Ethereum mencetak sejarah baru dengan menembus angka USD 4.866 atau sekitar Rp 79 juta, melampaui rekor tertinggi sebelumnya di era bull market kripto tahun 2021. Lonjakan ini menandai dominasi Ethereum yang semakin kuat, bukan hanya sekedar mengikuti Bitcoin, tetapi menjadi aset kripto unggulan bagi investor besar dan institusi.
Penguatan harga ini didorong oleh pernyataan dovish Ketua The Fed, Jerome Powell, dalam simposium Jackson Hole. Powell menyebutkan adanya pergeseran keseimbangan risiko yang dapat memicu perubahan kebijakan moneter. Pasar menginterpretasikan ini sebagai sinyal kuat akan pemangkasan suku bunga pada September.
Respon pasar sangat signifikan. Ethereum naik 15 persen, sementara Bitcoin juga ikut terangkat.

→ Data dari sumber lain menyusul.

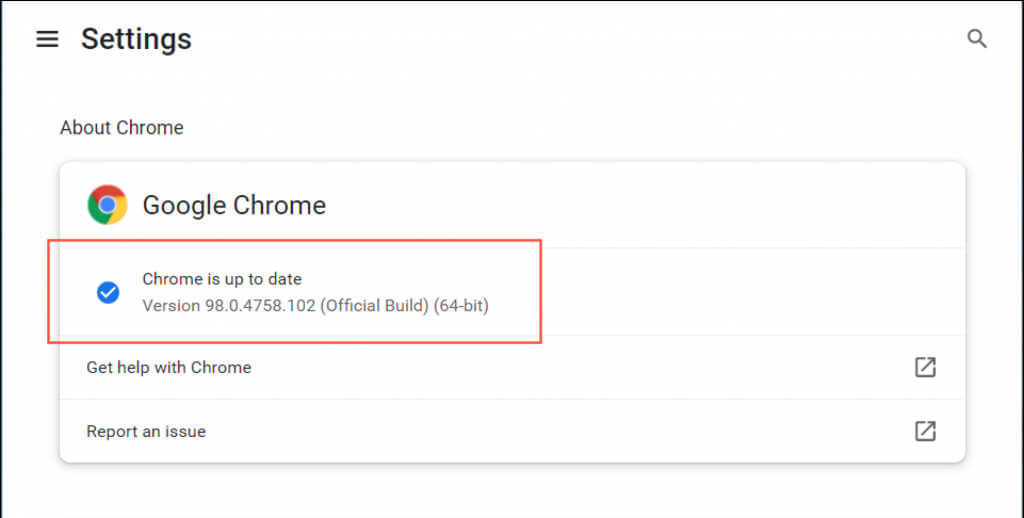Screen dimensions: 1024x518
Task: Click the Settings page title
Action: 136,39
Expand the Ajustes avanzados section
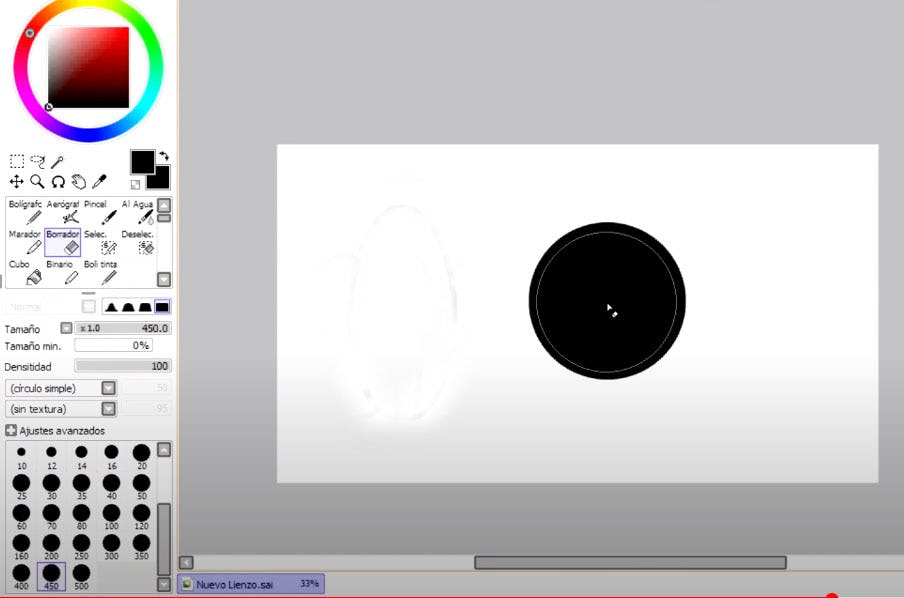The width and height of the screenshot is (904, 598). 11,430
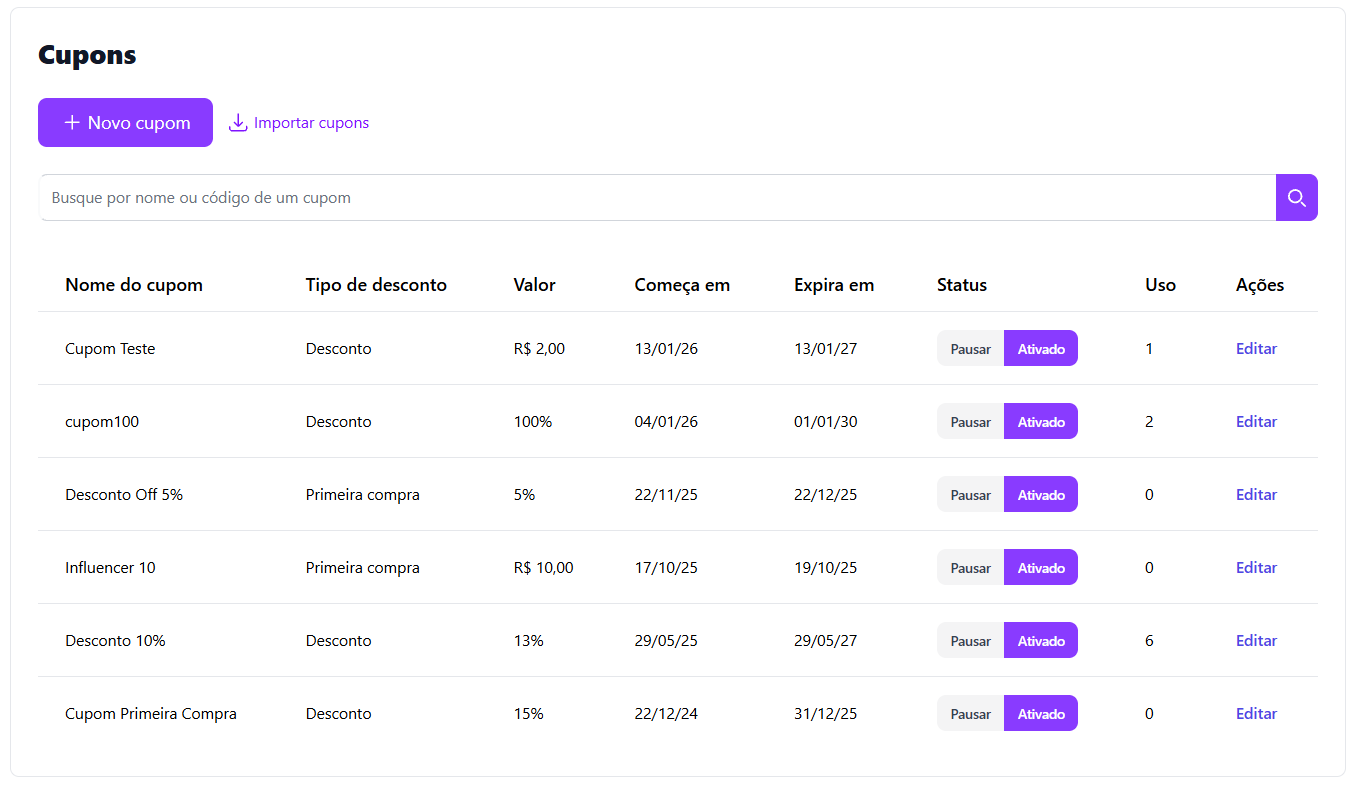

Saham perusahaan kripto seperti Coinbase, Circle, dan Sharplink pun melonjak hingga lebih dari 7 persen.
Namun, kenaikan ini bukan hanya reaksi spontan terhadap isu suku bunga. Ethereum semakin menarik karena ekosistemnya yang luas mencakup DeFi, tokenisasi aset, dan pembayaran stablecoin. Hal ini dibuktikan dengan aliran dana ke ETF Ethereum di AS yang mencapai lebih dari USD 2,5 miliar di Agustus, jauh melebihi aliran dana ke ETF Bitcoin yang justru mengalami outflow.

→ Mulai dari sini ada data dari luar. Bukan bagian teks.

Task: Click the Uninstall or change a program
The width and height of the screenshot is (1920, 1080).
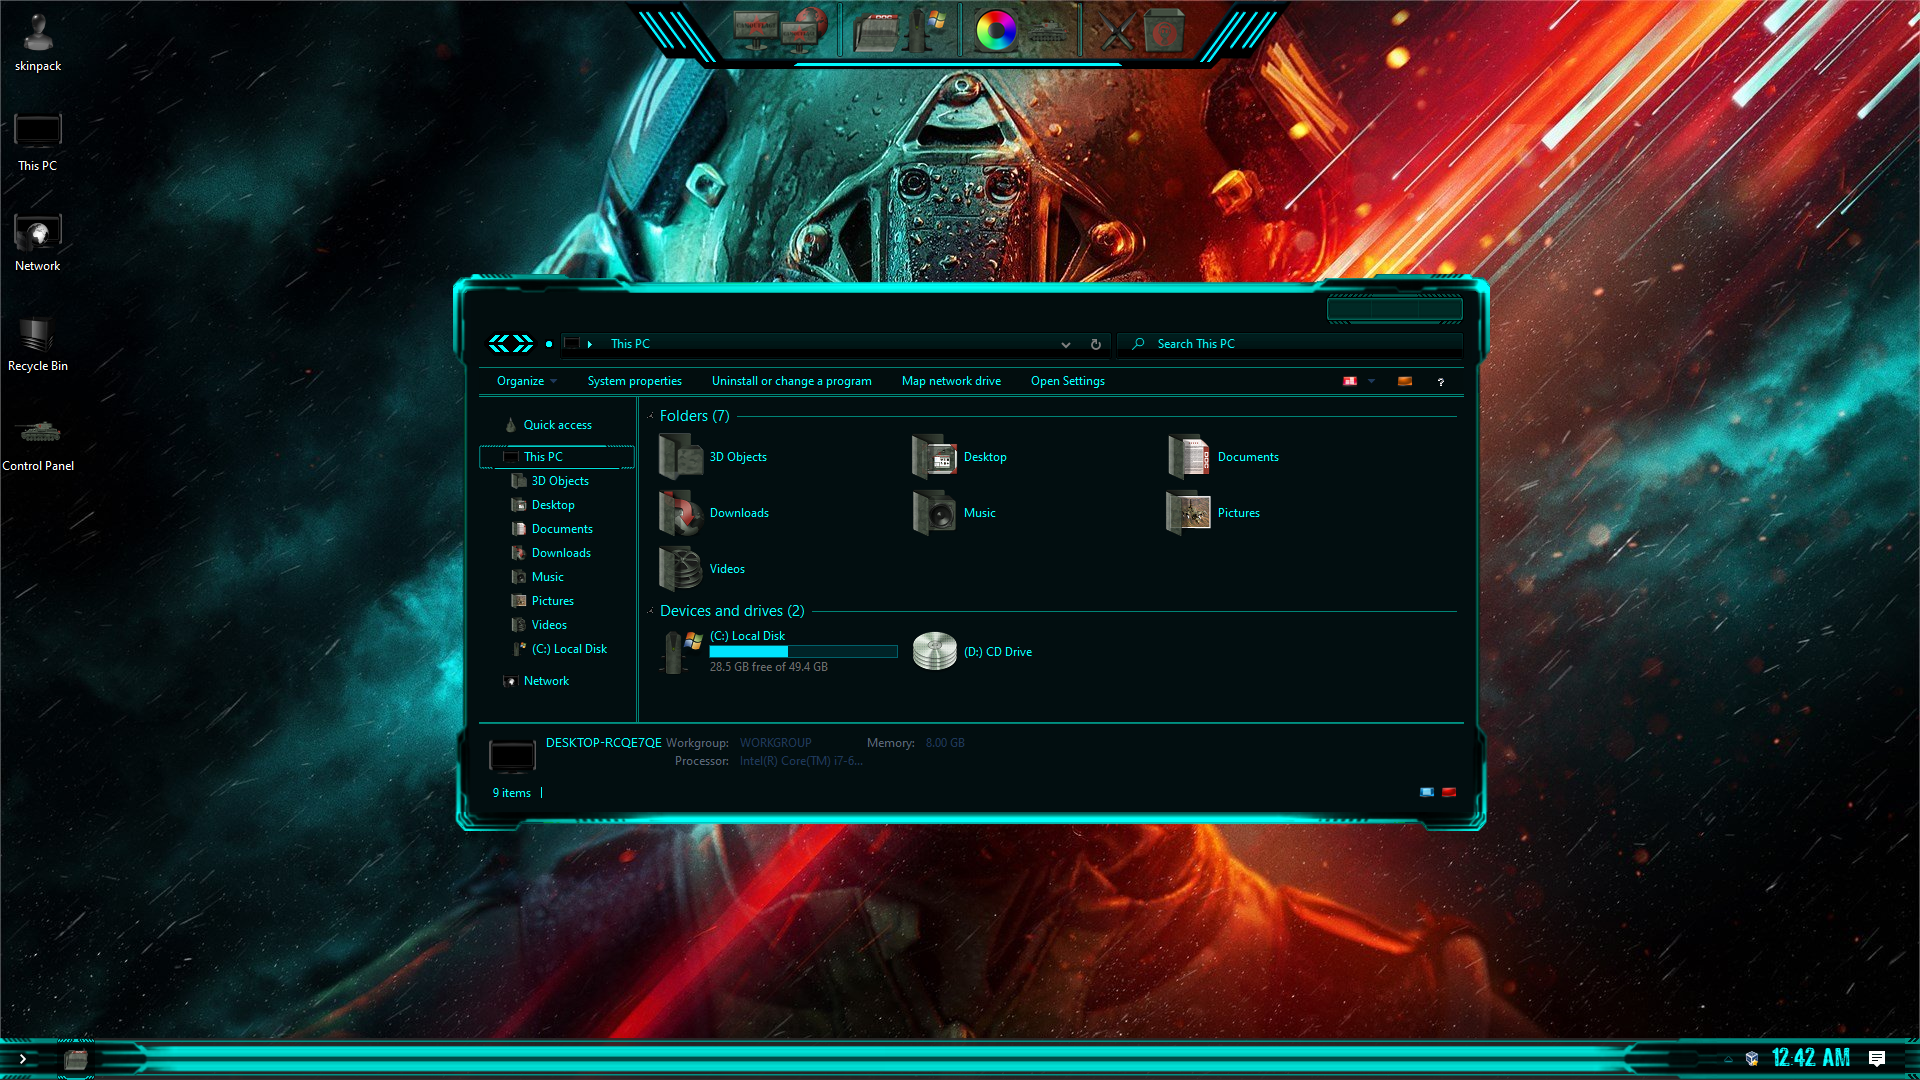Action: tap(791, 381)
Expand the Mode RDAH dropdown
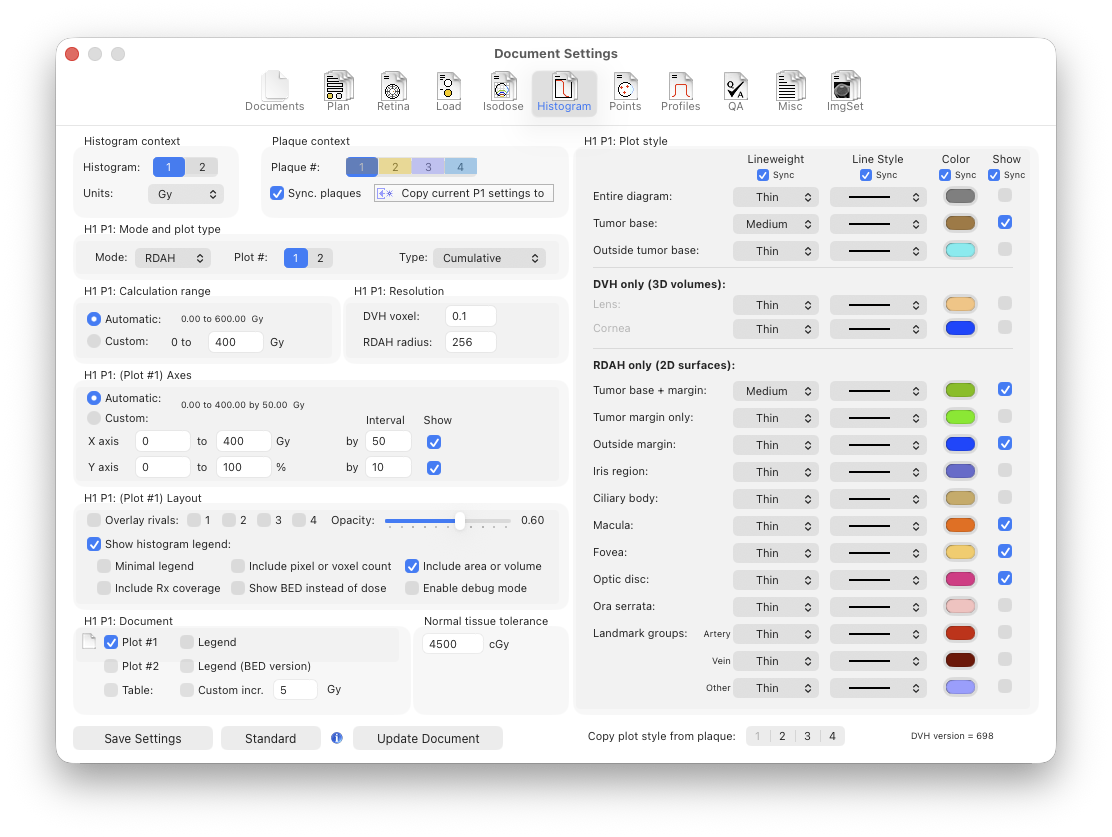 173,258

“Untuk pasar kripto, reaksinya cepat dan positif. Dalam siklus bull market yang didorong likuiditas seperti sekarang, investor cepat menanggapi sinyal dovish, dan komentar Powell memberikan hal itu,” ungkap Katalin Tischhauser, Head of Research di Sygnum Bank.
Investor institusional juga berperan penting dalam lonjakan ini. Banyak perusahaan yang membeli ETH sebagai bagian dari strategi treasury mereka. BitMine, misalnya, berambisi menguasai 5 persen total pasokan Ethereum global. Komunitas Ethereum juga membentuk organisasi baru, Etherealize, untuk mendorong adopsi jaringan Ethereum di kalangan bisnis dan institusi.

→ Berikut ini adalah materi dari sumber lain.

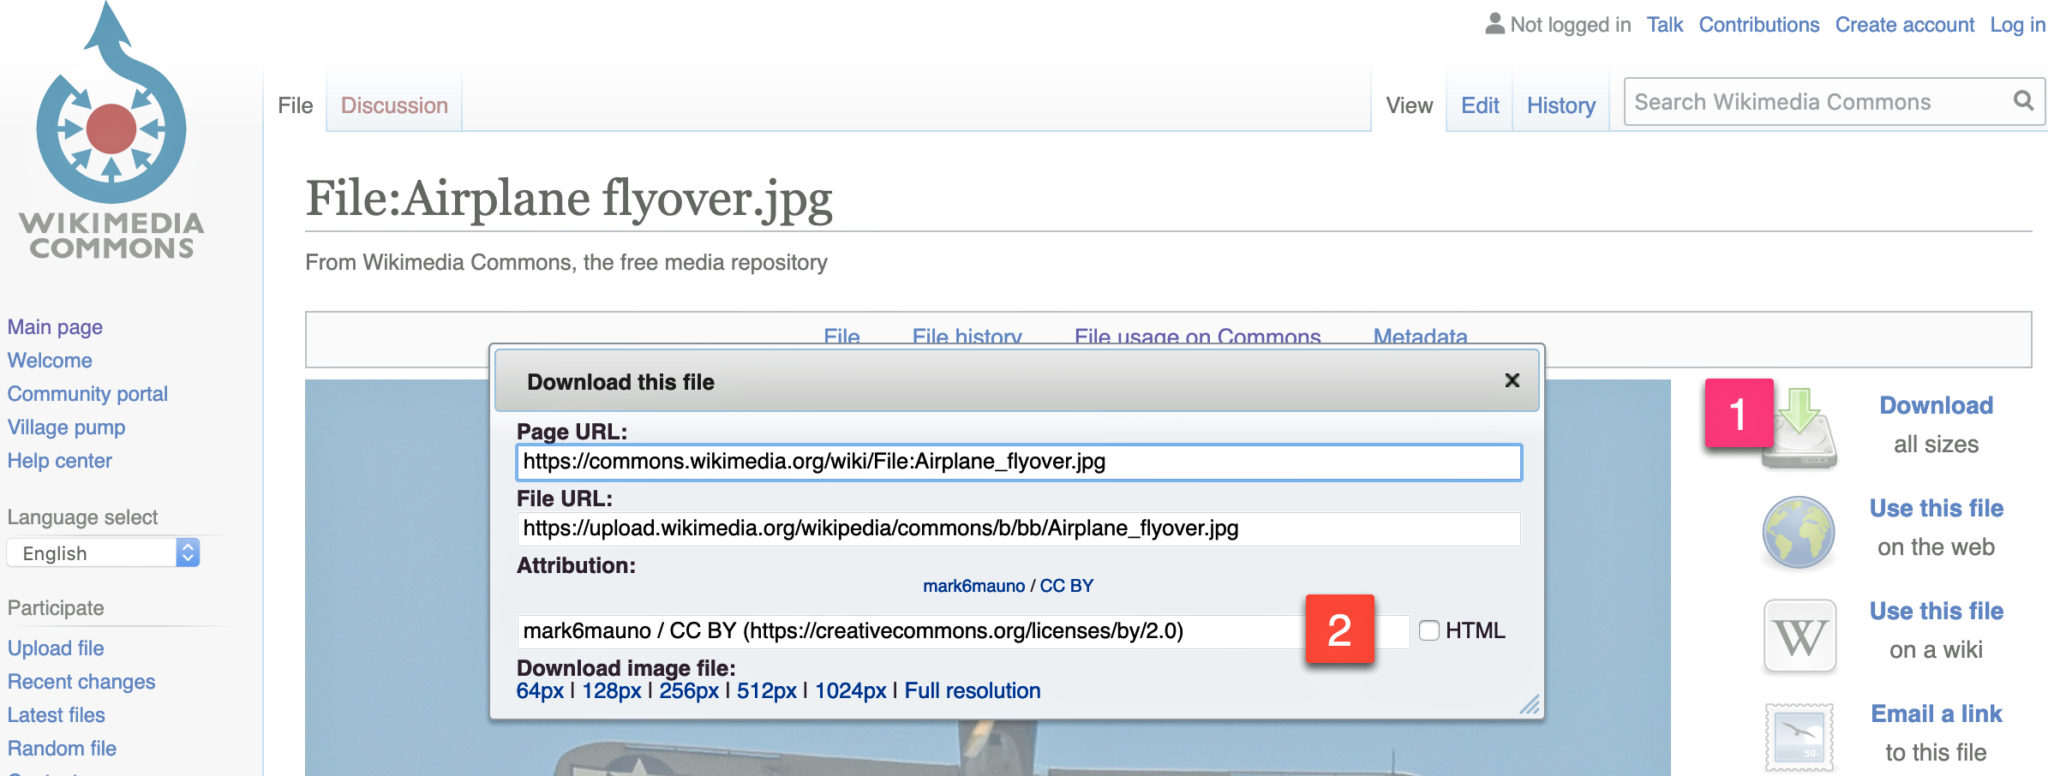
Task: Click the globe Use this file icon
Action: point(1798,532)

Proyeksi harga Ethereum pun sangat optimis. Arthur Hayes, CIO Maelstrom, memperkirakan harga bisa mencapai USD 10.000 bahkan USD 20.000 di akhir siklus. Geoffrey Kendrick dari Standard Chartered memprediksi harga akan menyentuh USD 7.500 pada akhir tahun ini dan USD 25.000 pada 2028.
Selain faktor makroekonomi, aktivitas on-chain yang kuat juga mendukung kenaikan harga. CoinGlass mencatat likuidasi posisi short sebesar USD 120 juta hanya dalam satu jam, memicu tekanan beli yang signifikan. Ethereum unggul dibandingkan kripto lain seperti Solana, XRP, dan Litecoin.
Saat Bitcoin masih di level USD 116.000, Ethereum memimpin dengan ekosistem yang semakin kompleks dan terintegrasi dengan sistem keuangan global. Potensi penggunaan Ethereum dalam proyek digital euro Uni Eropa semakin memperkuat posisinya.
Kejelasan regulasi di Amerika dan Eropa juga menjadi katalis penting. Undang-Undang Genius Act di Amerika dan pertimbangan Uni Eropa menjadikan Ethereum sebagai infrastruktur digital euro menunjukkan pengakuan Ethereum sebagai lebih dari sekadar aset spekulatif.
Jika tren ini berlanjut, Ethereum akan menjadi pemain utama dalam sistem keuangan global baru, bukan hanya pionir teknologi blockchain. Pertumbuhan ini didorong oleh berbagai faktor, mulai dari sentimen pasar yang positif, peningkatan adopsi oleh institusi, hingga perkembangan ekosistem yang kuat dan terintegrasi. Masa depan Ethereum tampak cerah dengan potensi pertumbuhan yang signifikan.